What you should do:
Answer these from the text on MENA's future in numbers below:
1. How many jobs worldwide are expected to be lost by 2020?
2. How many additional full-time equivalent jobs could Turkey gain by 2025?
3. By 2020, what percentage of core skills in the GCC countries will differ from those needed in 2015?

Quoted text:

>> Start

MENA’s future in numbers
In response to the change, five million jobs worldwide are expected to be lost by 2020. Therefore, the concern about innovation leading to even higher rates of unemployment which is already skyrocketing in the MENA at a percentage of 31 percent, is pressing and valid.
However, the future according to Saadia Zahidi one of the report’s authors, is not necessarily grim. While many lower and medium skill positions will be threatened by automation, in turn new vacancies will be catalyzed, she told Wamda.
In this respect, the report shows that with more efficient matching between talent and jobs and with new digital opportunities offered through such platforms, there could be as much as 945,000 additional full-time equivalent jobs and a $21 billion increase in GDP in Egypt by 2025, as well as 799,000 jobs and $41 billion in Turkey, and 276,000 jobs and $32 billion additional GDP in Saudi Arabia.
Skilling it right
To ensure a smooth transition from jobs going extinct to newly propagated ones, strategic upskilling and reskilling is needed. By 2020, 21 percent of core skills in the countries of the GCC and 41 percent of those in Turkey will be different compared to skills that were needed in 2015.
“It’s not only about the need of an increased use of digital tools,” Zahidi told Wamda. “There will be an increased demand for deep specialized knowledge in STEM and ICT which used to be limited to ICT, manufacturing and construction sectors, but will be needed in many other sectors, including professional services, healthcare and education,” she continued.
To further understand the particular skills needed we can look at the main technological drivers leading the change. According to the report those include new energy, mobile and cloud technologies, big data, and AI.

>> End

Stored data:
>> Start

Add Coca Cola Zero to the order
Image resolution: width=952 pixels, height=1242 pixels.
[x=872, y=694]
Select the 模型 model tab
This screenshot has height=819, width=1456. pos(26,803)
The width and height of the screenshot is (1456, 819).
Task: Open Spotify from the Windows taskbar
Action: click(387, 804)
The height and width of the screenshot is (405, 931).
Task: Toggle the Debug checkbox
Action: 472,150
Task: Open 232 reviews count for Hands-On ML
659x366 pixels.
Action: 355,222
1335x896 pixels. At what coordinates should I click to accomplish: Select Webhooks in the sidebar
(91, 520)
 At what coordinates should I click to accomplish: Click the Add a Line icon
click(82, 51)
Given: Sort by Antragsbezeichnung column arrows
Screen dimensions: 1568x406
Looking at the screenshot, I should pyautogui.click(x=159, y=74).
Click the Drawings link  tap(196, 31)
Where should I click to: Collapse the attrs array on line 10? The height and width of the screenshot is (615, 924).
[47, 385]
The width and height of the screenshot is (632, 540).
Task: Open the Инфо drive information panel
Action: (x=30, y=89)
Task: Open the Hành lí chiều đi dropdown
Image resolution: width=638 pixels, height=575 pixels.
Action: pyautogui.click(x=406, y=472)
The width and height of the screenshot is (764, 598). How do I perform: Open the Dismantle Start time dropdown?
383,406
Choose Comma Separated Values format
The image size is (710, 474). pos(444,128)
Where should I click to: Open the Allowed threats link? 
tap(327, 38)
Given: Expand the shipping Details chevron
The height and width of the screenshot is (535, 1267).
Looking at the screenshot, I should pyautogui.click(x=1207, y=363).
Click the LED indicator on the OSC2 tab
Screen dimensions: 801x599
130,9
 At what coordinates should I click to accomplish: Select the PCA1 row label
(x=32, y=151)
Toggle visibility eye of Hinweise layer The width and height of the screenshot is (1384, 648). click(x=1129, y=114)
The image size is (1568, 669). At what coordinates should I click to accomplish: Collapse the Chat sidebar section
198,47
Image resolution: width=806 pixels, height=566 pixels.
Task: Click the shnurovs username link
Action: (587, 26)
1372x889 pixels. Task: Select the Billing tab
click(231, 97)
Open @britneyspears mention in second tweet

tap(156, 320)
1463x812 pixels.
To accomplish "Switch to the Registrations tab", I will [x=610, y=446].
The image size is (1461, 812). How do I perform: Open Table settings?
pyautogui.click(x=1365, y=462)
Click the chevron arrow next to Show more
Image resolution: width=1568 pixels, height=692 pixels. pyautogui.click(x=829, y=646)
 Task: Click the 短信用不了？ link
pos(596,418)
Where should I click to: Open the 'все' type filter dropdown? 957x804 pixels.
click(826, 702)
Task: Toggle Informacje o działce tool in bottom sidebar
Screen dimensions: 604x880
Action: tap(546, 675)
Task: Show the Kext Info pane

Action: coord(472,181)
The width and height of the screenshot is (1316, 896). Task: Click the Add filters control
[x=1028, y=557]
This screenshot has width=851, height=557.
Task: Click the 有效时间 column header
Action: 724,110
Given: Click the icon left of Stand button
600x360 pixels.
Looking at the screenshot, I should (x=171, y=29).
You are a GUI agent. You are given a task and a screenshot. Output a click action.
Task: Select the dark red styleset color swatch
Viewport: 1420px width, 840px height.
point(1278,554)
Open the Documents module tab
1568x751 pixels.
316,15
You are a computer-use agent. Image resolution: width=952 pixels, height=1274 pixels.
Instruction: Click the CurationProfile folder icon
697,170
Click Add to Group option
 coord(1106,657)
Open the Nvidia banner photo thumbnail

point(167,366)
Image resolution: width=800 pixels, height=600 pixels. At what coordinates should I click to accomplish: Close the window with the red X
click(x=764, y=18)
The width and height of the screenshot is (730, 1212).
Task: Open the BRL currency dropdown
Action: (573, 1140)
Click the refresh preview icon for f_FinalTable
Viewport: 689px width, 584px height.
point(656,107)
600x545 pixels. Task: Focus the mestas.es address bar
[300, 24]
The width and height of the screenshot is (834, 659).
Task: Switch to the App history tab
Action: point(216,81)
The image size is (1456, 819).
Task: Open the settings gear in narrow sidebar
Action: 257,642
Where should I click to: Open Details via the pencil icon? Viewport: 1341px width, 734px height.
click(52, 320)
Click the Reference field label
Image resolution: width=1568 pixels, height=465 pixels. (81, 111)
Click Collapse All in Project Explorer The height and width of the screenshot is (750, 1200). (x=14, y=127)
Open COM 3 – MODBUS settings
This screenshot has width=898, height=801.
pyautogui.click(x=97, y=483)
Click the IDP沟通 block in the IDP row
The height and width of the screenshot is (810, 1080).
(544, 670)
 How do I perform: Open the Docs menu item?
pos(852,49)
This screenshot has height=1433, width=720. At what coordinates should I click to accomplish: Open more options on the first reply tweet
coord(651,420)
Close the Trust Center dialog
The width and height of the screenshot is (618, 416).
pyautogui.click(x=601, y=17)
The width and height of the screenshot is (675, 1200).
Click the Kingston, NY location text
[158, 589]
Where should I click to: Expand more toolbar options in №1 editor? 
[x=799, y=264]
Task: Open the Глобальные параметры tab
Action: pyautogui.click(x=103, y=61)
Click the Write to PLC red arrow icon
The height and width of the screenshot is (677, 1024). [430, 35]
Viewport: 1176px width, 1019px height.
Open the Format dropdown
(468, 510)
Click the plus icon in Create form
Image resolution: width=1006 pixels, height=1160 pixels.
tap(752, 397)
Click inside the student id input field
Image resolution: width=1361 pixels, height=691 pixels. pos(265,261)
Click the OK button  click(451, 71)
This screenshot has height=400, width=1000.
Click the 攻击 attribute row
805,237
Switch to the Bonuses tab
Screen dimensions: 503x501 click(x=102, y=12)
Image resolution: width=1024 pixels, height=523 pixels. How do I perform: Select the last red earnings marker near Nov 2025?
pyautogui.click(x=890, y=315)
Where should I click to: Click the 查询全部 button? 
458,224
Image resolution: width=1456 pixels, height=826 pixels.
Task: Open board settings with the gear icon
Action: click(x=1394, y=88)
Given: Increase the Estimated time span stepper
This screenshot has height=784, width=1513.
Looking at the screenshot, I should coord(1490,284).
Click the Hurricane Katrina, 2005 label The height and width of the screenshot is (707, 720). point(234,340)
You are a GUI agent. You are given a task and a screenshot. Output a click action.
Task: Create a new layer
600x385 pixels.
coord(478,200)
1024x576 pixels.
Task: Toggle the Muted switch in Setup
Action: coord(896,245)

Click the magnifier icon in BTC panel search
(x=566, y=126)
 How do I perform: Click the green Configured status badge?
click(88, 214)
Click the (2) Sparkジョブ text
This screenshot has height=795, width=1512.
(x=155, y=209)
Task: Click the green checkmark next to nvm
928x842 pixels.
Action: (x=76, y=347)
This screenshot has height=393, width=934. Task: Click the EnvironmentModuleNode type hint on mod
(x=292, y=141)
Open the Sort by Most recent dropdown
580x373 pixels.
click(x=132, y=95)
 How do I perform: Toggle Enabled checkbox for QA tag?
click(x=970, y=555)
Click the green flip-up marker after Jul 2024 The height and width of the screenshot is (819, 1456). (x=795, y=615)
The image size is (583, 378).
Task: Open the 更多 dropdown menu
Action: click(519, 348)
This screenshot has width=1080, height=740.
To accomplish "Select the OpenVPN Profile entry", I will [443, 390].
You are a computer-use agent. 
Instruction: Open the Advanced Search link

>> End

Written reply:
1. Five million
2. 799,000
3. 21 percent